■ What you are asked to do
Copy out the lines of the material word for word, from the line that contains "Viewport: 980px width, 1228px" through the last line of the material.

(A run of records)
-=-=-=-=-

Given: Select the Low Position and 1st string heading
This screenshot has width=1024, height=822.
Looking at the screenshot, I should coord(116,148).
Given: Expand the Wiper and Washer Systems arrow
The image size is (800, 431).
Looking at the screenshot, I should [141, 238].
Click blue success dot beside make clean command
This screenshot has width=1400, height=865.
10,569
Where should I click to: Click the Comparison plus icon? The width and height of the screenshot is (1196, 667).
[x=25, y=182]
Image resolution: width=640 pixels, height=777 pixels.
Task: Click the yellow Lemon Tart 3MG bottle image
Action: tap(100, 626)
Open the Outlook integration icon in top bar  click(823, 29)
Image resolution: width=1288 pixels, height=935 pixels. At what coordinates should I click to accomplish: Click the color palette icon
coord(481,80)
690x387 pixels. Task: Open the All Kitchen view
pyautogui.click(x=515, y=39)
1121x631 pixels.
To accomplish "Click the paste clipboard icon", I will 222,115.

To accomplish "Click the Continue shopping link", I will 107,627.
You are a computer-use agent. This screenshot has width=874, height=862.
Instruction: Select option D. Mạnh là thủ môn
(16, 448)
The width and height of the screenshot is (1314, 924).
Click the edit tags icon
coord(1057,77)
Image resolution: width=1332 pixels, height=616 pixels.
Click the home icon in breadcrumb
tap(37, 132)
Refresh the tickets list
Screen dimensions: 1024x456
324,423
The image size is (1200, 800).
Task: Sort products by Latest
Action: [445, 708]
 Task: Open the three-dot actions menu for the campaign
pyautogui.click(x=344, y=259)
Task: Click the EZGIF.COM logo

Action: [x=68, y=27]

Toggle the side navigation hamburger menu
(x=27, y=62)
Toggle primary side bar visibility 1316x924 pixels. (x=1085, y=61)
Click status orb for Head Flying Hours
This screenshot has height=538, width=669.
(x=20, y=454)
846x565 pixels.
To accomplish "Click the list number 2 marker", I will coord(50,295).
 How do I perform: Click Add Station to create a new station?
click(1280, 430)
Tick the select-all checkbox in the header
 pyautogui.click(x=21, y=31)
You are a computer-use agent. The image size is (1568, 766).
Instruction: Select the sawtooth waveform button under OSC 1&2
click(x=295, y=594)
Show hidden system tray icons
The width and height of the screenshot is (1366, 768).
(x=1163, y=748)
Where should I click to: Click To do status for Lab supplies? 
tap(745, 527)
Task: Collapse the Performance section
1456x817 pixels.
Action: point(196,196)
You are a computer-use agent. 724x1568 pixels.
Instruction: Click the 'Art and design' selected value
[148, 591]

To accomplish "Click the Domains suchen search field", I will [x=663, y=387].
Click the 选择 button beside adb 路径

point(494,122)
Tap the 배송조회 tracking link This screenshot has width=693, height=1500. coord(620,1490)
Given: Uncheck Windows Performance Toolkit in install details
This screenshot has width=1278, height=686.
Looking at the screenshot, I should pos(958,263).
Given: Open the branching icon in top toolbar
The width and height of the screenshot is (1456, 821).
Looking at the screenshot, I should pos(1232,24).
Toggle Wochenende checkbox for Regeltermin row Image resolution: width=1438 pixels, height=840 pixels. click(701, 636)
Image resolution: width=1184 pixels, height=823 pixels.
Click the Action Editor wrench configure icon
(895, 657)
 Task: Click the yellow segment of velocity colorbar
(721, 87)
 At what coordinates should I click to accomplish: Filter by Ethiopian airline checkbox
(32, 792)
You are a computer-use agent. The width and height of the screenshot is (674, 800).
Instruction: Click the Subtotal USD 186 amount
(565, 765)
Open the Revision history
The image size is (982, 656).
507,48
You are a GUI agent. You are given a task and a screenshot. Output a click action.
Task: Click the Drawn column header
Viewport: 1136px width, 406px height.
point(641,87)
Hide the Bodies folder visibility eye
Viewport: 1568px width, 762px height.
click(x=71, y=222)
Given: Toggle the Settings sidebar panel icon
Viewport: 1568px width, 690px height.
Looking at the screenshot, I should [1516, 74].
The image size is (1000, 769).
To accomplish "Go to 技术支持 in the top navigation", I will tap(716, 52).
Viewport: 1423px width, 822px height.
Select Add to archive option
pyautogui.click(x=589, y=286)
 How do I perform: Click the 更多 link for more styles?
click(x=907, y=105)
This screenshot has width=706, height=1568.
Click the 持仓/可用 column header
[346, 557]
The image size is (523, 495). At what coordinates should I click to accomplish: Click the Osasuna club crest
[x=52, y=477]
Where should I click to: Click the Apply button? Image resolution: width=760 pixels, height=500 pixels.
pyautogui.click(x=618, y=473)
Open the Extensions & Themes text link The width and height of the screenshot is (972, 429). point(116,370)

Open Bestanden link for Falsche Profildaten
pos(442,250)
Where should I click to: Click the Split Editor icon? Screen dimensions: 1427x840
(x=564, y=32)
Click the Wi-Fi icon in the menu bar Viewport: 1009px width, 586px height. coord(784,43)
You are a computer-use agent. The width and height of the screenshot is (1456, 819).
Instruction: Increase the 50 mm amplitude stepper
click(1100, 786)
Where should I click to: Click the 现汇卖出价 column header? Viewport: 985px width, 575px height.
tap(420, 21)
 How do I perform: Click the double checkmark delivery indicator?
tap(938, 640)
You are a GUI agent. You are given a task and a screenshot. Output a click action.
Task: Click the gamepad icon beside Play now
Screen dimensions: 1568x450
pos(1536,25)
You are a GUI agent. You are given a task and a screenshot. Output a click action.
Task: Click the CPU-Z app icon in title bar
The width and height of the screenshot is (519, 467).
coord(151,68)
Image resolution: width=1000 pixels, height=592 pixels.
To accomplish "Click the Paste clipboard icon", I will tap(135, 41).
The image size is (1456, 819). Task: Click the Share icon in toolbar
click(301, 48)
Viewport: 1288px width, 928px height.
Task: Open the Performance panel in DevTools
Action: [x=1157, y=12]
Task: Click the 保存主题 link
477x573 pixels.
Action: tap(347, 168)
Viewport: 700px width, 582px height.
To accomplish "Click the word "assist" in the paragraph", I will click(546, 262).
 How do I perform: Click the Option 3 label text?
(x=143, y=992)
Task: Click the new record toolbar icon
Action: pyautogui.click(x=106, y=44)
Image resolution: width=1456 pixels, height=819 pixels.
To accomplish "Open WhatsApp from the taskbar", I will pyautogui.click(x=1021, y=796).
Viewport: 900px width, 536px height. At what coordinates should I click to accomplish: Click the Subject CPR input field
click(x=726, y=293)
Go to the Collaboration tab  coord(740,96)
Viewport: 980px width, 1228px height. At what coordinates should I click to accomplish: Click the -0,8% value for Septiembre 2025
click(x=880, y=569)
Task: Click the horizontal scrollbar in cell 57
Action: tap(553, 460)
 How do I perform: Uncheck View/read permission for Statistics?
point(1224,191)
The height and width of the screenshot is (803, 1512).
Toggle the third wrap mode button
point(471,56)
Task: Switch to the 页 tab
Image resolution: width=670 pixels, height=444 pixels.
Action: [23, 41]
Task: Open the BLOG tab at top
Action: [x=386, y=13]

-=-=-=-=-

■ Response to the exercise
Viewport: 980px width, 1228px height. At what coordinates should I click to accomplish: Click the -0,8% value for Septiembre 2025
click(x=880, y=569)
Task: Click the horizontal scrollbar in cell 57
Action: tap(553, 460)
 How do I perform: Uncheck View/read permission for Statistics?
point(1224,191)
The height and width of the screenshot is (803, 1512).
Toggle the third wrap mode button
point(471,56)
Task: Switch to the 页 tab
Image resolution: width=670 pixels, height=444 pixels.
Action: [23, 41]
Task: Open the BLOG tab at top
Action: [x=386, y=13]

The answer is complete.